Spanien - Portugal – die Kollision der Kulturen

Cristiano Ronaldo

Cristiano Ronaldo

Beim intraiberischen Achtelfinalduell geht es nicht nur um Fussball, sondern auch um Politik, Abgrenzung und Provokation

Ronny Blaschke, kapstadt

Sie würden gern ein Fussballspiel veranstalten. Doch wenn Spanien im Achtelfinal einer Weltmeisterschaft auf Portugal trifft, dann kann es nicht ausschliesslich um Fussball gehen. So nah sich die Nachbarn der Iberischen Halbinsel auf dem Rasen sein mögen, in Tempo, Raffinesse, Egozentrik, in ihrem Selbstverständnis könnten sie unterschiedlicher nicht sein, und so wird das Duell im Greenpoint Stadion Kapstadts (heute, 20.30 Uhr) doch irgendwie auch zu einer Kollision der Kulturen.

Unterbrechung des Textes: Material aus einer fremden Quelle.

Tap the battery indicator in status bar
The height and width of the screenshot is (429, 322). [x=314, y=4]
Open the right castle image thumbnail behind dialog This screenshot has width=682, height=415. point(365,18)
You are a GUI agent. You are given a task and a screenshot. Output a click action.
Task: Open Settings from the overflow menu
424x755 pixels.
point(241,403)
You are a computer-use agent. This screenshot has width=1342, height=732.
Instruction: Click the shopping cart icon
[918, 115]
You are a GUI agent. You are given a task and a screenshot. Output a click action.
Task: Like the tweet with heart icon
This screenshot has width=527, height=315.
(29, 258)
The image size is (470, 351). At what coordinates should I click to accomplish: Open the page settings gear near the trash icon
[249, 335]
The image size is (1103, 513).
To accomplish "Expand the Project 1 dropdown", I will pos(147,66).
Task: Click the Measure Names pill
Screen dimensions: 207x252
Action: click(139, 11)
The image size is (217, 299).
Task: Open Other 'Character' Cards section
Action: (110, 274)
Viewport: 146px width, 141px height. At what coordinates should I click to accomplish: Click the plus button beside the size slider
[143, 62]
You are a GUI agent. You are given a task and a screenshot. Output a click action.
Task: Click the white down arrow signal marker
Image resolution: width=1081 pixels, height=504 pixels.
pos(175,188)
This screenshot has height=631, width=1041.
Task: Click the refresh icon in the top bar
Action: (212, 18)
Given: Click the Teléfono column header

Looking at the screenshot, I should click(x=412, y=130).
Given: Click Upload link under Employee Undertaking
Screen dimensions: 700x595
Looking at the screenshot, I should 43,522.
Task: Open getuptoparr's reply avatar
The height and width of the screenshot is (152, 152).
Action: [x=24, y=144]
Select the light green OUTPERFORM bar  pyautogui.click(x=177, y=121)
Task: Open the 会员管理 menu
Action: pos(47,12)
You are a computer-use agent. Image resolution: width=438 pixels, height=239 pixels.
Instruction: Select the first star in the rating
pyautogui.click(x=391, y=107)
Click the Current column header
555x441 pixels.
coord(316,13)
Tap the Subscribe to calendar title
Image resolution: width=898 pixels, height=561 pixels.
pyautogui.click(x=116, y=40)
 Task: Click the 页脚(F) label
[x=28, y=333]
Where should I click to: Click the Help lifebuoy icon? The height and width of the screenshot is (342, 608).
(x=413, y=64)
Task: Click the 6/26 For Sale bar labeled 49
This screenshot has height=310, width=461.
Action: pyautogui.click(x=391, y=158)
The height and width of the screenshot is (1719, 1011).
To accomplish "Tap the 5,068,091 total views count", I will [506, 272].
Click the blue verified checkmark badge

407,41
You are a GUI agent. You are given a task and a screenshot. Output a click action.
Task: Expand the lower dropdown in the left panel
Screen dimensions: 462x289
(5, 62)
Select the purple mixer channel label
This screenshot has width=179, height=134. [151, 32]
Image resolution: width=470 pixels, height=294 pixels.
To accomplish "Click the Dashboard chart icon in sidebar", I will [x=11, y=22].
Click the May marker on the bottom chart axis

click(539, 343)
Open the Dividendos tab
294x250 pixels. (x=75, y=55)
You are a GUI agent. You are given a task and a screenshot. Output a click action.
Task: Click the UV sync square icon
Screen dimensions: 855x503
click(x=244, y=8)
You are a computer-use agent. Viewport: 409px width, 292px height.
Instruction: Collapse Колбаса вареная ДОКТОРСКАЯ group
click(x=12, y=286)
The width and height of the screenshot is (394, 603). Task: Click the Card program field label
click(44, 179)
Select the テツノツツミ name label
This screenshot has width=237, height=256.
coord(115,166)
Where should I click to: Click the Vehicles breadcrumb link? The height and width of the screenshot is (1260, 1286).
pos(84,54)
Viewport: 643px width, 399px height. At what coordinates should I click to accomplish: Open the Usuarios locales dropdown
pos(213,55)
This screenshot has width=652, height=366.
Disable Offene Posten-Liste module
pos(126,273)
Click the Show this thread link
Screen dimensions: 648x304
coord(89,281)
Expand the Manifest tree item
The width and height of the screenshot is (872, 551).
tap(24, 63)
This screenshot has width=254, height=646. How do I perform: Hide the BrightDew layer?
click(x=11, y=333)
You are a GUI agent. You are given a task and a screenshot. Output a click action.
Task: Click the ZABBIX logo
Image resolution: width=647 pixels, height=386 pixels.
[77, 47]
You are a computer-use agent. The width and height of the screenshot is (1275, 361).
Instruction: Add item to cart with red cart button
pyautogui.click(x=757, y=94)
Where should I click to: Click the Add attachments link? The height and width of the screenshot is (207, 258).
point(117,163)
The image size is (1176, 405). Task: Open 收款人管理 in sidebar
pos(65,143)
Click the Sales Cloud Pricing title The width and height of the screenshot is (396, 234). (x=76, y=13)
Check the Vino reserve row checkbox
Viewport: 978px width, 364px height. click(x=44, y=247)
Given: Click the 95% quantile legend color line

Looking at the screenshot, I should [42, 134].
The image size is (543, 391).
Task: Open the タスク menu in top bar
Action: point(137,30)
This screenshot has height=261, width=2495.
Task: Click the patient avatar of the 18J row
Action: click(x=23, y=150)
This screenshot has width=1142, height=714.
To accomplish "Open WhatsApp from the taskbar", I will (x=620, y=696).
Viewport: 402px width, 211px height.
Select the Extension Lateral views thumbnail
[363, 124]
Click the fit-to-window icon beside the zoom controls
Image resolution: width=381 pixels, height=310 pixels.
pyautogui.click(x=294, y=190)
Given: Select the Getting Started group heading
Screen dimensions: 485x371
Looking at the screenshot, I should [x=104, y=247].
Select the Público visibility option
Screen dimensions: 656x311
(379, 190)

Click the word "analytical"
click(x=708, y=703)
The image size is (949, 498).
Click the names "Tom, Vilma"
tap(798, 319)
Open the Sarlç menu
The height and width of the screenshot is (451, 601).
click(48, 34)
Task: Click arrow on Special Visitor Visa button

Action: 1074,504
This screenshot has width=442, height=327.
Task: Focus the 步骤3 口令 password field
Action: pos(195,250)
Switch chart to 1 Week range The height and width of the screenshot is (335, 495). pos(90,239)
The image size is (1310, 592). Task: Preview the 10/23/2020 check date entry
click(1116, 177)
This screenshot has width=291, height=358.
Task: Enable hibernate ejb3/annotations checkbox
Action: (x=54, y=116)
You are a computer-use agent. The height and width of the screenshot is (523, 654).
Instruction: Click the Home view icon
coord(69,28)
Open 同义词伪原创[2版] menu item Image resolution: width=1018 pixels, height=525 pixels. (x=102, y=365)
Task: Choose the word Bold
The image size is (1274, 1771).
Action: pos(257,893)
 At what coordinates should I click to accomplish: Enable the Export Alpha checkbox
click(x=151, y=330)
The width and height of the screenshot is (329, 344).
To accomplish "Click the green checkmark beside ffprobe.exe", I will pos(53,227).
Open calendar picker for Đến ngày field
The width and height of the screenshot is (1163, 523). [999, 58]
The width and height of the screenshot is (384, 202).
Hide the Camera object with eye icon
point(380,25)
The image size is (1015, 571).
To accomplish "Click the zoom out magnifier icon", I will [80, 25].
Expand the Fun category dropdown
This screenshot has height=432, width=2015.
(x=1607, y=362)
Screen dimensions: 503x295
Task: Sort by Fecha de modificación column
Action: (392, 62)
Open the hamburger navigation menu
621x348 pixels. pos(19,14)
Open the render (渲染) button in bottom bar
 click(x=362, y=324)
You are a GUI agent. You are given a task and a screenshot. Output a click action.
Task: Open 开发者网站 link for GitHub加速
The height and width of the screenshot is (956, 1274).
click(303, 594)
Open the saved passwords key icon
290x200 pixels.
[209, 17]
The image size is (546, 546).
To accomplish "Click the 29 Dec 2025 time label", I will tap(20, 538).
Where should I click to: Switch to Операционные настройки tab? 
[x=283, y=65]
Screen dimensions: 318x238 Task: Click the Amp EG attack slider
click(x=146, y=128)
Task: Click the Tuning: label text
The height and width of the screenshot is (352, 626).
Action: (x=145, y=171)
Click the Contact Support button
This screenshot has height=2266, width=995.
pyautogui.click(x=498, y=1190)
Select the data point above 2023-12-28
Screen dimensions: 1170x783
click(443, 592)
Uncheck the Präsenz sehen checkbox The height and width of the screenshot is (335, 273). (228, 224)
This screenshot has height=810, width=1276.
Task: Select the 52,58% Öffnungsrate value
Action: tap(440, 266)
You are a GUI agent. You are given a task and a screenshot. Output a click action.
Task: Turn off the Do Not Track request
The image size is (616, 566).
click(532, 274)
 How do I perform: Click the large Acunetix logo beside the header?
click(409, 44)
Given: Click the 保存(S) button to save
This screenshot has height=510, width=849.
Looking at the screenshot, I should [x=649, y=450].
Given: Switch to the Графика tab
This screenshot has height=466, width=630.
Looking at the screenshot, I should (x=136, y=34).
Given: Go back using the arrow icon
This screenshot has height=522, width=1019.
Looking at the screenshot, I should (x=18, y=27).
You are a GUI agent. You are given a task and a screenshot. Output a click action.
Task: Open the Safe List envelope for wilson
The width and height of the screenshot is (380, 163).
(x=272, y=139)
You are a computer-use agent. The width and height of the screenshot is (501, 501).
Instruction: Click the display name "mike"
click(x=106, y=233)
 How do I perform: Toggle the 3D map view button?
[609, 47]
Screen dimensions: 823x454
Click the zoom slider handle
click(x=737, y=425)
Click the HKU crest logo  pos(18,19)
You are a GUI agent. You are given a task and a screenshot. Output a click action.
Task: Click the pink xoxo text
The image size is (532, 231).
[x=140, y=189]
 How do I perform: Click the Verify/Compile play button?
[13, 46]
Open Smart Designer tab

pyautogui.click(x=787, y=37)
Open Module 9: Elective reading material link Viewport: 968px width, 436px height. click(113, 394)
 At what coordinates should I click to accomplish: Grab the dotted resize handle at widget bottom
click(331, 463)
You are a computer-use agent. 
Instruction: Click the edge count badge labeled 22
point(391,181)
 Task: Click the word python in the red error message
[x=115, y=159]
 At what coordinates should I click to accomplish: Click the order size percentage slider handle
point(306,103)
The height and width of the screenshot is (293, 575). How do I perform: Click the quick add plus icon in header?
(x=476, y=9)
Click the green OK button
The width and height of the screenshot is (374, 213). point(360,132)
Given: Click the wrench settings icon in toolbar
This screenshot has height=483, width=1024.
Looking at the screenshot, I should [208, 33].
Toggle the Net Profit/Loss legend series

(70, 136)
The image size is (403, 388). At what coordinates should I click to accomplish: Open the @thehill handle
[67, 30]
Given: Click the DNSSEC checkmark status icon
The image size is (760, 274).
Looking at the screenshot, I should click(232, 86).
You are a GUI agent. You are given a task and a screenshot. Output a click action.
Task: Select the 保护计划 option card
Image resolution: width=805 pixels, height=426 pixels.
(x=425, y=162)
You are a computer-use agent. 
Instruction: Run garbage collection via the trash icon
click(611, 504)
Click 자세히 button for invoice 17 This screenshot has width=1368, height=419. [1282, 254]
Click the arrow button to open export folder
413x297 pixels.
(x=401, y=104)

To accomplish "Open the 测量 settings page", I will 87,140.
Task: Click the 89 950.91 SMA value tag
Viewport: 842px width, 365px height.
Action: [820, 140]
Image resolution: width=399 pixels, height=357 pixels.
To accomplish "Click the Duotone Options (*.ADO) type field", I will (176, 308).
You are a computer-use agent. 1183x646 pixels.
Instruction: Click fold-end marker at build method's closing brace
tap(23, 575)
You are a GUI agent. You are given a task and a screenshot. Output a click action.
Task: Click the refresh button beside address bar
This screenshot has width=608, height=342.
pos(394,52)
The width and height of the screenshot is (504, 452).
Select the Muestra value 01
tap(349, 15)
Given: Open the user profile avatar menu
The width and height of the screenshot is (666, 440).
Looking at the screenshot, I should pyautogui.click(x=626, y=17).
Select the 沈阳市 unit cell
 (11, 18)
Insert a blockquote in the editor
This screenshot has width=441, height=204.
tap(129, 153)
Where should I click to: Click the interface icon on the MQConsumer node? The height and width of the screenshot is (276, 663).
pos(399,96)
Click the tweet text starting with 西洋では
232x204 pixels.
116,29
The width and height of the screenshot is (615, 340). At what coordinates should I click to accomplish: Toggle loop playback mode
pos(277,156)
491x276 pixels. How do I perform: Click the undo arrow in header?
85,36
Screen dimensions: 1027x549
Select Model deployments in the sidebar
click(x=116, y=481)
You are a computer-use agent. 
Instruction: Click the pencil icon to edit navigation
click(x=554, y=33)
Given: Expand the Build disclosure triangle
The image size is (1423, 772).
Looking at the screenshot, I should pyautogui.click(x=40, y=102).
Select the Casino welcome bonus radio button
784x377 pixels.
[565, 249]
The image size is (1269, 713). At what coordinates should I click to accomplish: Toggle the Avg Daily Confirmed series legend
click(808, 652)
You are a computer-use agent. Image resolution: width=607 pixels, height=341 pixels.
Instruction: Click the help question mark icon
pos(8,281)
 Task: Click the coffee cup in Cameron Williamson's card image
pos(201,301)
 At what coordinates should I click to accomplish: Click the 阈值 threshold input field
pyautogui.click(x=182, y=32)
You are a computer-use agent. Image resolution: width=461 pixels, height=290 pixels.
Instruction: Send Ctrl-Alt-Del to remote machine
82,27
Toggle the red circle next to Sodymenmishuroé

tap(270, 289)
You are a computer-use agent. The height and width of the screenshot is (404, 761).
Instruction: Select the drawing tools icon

Es sind keine plumpen Provokationen, an denen sich die Gegensätze aufreihen. Es sind Symbole, die nicht sofort auffallen. Lange hat eine gelbe Paspelierung das weinrote Trikot der Portugiesen geziert. Der Streifen lief entlang der Brustnähte, er sollte ein Schiffstau symbolisieren, als Bekenntnis zur Vergangenheit Portugals als eine der mächtigsten Seefahrernationen, als Heimat des Entdeckers Vasco da Gama. Die Spanier sind noch immer auf der Suche nach vereinenden Symbolen. Sie haben den Marcha Real, den Königlichen Marsch, eine der wenigen Nationalhymnen ohne Text, ohne Strophen. Vor jedem Spiel lauschen die elf Auserwählten auf dem Platz schweigend ihrer Melodie.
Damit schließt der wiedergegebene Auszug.